■ **SOAL**
Tulis ulang kata demi kata bagian petikan teks tentang demonstrasi di Hong Kong, mulai dari "(IslamToday ID) –" sampai dengan "krisis dalam sejarah.".

(IslamToday ID) – Ketika Freeman Yim ikut bergabung dengan demonstrasi damai menentang RUU Ekstradisi yang kontroversial pada 9 Juni tahun lalu, ia tidak pernah tahu bahwa itu akan menjadi awal dari gerakan panjang yang menjerumuskan Hong Kong ke dalam krisis dalam sejarah.
“Kami tidak banyak menuntut, kami hanya ingin Hong Kong tetap Hong Kong dan tidak berubah menjadi kota China mana pun,” katanya seperti dikutip di The Guardian, Selasa (9/6/2020).
“Kami ingin memiliki martabat dan hak-hak dasar. Seperti yang dikatakan dalam lagu kebangsaan China, untuk tidak menjadi budak.”
Setahun kemudian, pekerja konstruksi kelahiran China berusia 37 tahun itu merasa lebih tertekan daripada sebelumnya. “Aku merasa sangat tak berdaya dan putus asa,” katanya.
“Ini seperti menjadi anak-anak di taman bermain, diintimidasi oleh orang yang lebih besar tetapi tidak memiliki sarana untuk melawan.”

■ **DAFTAR BARIS**

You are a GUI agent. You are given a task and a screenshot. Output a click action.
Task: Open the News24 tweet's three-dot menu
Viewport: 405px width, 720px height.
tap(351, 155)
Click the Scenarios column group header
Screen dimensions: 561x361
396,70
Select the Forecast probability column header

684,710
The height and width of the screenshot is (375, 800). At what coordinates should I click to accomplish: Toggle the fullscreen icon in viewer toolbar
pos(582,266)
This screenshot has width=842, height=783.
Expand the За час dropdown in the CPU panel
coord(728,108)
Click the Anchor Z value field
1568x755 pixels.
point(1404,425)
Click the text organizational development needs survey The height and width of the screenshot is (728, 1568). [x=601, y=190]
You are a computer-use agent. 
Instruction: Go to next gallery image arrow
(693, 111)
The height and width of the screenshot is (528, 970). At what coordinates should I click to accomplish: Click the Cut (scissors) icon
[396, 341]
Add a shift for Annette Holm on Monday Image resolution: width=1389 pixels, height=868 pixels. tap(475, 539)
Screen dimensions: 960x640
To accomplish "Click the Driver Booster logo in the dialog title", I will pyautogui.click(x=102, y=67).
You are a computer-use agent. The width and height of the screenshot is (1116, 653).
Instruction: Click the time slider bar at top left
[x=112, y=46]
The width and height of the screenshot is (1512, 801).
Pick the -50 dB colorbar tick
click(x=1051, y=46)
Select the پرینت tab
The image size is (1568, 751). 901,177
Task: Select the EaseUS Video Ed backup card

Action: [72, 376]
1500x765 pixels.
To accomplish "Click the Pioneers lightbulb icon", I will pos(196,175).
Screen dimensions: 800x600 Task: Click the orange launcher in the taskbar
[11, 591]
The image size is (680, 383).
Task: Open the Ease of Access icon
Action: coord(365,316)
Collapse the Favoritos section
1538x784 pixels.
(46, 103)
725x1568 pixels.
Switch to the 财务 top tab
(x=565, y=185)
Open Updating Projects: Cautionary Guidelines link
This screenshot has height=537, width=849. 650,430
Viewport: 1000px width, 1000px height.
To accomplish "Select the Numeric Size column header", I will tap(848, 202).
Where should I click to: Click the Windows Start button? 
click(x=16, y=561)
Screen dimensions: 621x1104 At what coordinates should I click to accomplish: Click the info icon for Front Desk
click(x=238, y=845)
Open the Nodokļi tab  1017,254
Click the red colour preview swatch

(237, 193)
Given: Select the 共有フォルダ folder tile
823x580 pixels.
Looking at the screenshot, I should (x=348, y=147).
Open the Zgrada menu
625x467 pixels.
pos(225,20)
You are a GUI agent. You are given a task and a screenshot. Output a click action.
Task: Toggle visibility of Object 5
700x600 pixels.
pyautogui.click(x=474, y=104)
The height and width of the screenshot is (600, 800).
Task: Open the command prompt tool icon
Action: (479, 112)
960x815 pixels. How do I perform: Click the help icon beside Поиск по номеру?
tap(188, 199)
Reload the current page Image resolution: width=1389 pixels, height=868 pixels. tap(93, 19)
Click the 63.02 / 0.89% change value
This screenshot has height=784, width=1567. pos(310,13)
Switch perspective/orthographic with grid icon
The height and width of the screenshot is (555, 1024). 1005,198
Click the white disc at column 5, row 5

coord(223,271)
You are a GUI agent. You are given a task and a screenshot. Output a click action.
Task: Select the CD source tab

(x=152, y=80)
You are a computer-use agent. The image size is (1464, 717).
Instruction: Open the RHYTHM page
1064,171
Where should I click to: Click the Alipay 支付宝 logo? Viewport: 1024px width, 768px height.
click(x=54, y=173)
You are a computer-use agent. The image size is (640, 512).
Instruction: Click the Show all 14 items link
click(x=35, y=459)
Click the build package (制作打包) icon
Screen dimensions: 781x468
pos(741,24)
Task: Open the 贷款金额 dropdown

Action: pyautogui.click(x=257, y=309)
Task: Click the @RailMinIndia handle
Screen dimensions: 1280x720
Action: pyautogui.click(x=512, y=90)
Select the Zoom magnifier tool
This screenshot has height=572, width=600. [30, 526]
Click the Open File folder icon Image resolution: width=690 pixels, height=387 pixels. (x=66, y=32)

■ **PEMBAHASAN JAWABAN**
(IslamToday ID) – Ketika Freeman Yim ikut bergabung dengan demonstrasi damai menentang RUU Ekstradisi yang kontroversial pada 9 Juni tahun lalu, ia tidak pernah tahu bahwa itu akan menjadi awal dari gerakan panjang yang menjerumuskan Hong Kong ke dalam krisis dalam sejarah.